Written by: Emma Lunn
Revolut’s ‘Payday’ option allows customers to draw up to half their accrued salaries before they’re paid at the end of the month.

The payment option will give employees instant access to money they have already earned, but have not yet been paid through the traditional salary system.

Workers can access half of their upcoming salary payment this way, with fees per transaction starting from £1.50. The scheme is free to employers and only available to eligible customers across the UK, with the EEA and US to follow soon.

Users can track their earned wages, see how much they’ve earned throughout the month or after every shift in real-time, and keep track of the money they can withdraw.

Revolt says Payday means customers won’t need to turn to credit cards or payday lenders.

Nik Storonsky, CEO and founder of Revolut, said: “We believe in the importance of making financial wellbeing accessible to all, and this includes focusing on the impact of financial stability on employees’ mental health. After the difficulties of the past year, the last thing employees need now is financial uncertainty and stress

“It is important to move away from a situation where many are dependent on payday loans and expensive short-term credit, a reliance that is exacerbated by the monthly pay cycle.”

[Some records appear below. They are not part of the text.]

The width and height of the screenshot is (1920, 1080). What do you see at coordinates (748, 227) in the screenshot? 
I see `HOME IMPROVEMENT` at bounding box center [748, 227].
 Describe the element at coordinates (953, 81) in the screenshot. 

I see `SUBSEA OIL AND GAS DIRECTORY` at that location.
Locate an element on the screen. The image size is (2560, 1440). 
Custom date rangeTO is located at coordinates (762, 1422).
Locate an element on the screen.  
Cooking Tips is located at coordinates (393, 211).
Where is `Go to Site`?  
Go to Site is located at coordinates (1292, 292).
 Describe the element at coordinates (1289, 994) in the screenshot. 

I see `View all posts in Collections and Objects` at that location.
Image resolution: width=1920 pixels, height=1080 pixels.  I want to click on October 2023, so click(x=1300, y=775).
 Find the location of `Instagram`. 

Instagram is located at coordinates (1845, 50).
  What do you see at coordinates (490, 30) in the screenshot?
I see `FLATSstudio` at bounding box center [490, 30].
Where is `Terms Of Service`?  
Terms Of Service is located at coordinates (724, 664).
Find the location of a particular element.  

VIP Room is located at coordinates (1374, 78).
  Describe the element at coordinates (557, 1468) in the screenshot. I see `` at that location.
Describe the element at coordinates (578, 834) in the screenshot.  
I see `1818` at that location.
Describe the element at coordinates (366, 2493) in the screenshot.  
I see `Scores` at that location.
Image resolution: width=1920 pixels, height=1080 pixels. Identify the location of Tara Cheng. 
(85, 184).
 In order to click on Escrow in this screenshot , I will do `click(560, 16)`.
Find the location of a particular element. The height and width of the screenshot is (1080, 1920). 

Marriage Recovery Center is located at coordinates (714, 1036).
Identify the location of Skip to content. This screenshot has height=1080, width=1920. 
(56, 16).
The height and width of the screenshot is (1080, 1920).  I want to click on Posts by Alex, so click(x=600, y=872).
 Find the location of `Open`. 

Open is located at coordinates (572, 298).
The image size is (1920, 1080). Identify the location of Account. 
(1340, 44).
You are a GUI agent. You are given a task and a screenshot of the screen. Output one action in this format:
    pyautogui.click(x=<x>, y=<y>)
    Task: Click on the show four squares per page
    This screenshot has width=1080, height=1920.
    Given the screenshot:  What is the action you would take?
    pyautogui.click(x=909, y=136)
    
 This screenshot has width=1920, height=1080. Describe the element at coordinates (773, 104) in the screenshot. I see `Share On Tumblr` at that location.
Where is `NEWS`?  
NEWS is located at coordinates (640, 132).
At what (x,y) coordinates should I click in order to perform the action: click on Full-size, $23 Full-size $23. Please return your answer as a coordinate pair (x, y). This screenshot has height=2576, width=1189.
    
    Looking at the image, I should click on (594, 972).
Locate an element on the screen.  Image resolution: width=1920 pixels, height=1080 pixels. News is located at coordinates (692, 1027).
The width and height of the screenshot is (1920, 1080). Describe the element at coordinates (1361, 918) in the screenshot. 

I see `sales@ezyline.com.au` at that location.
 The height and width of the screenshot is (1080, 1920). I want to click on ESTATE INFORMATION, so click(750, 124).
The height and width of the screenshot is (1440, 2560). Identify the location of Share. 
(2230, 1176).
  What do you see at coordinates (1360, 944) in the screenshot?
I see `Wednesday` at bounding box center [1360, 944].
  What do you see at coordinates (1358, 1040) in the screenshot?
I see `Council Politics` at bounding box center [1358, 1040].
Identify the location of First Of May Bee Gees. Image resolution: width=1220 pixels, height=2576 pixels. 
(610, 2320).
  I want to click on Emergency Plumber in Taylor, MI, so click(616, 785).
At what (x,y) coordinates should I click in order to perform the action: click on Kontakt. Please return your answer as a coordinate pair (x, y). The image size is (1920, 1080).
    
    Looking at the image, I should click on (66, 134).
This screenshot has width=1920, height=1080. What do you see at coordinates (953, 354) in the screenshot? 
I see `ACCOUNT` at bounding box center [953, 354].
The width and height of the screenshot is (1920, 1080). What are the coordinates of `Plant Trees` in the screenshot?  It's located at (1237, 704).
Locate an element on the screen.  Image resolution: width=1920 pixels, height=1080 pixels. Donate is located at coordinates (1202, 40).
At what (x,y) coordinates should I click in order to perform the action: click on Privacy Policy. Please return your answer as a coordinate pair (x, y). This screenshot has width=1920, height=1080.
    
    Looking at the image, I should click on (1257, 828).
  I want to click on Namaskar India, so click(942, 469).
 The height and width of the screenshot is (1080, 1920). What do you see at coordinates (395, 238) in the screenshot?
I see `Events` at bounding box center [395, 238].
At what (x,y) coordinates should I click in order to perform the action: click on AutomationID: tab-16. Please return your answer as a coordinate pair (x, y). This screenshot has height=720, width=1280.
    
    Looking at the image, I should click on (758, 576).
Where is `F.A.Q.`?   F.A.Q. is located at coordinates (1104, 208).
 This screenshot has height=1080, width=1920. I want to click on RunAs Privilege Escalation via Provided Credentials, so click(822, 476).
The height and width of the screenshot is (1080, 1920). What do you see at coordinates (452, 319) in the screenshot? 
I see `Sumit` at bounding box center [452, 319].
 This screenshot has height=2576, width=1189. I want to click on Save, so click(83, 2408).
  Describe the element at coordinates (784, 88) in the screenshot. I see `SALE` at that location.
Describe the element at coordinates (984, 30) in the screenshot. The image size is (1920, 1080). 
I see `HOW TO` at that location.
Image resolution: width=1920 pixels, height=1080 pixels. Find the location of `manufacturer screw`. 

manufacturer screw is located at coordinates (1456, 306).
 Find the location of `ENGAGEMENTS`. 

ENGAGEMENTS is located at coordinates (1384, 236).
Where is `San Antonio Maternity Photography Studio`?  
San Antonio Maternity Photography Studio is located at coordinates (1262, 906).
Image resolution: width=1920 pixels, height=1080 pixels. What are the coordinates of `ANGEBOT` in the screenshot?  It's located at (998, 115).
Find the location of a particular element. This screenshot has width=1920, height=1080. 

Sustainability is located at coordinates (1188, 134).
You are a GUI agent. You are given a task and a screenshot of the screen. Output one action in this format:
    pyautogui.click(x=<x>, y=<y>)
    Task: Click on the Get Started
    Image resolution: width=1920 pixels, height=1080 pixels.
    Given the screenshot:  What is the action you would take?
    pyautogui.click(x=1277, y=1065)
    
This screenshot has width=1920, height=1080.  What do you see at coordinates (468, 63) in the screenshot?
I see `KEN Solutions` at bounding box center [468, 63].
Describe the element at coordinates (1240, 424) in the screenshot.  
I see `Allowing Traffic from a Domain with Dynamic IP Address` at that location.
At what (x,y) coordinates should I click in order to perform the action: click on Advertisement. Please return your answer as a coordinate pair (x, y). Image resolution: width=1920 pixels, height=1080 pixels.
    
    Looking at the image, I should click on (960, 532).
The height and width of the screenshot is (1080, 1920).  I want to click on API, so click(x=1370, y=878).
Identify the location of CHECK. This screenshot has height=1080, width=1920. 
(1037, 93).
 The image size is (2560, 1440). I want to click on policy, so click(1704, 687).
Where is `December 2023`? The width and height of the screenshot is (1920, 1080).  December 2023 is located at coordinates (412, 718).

However, salary advance schemes are not covered by credit rules and remain unregulated in the UK, prompting financial experts to warn that the schemes could lure borrowers into a cycle of debt.

James Andrews, senior personal finance editor at, said: “While the introduction of this new product is being touted by Revolut’s spokespeople as a way for employees to ‘cover expenses or necessary costs, and avoid getting into debt’ – in reality it could exacerbate the issue of overspending in cases of staff that may already be in a financially vulnerable position.

“Revolut are framing the ‘Payday’ offering as a solution to help working Brits who may be struggling with their finances. But how many will realistically be using it as a way to rid themselves of accrued overdraft charges and expensive credit card debts? And how many will simply see it as another form of free money, or as an excuse to live outside of their means more regularly throughout the month?

“Someone budgeting responsibly who already has a savings buffer to cover unexpected bills will see very little benefit from this, which means it’s only helpful to people who are already close to the edge financially. I don’t think it’s unreasonable to say that this is a dangerous product, despite being promoted as an alternative to payday loans and expensive short-term credit.”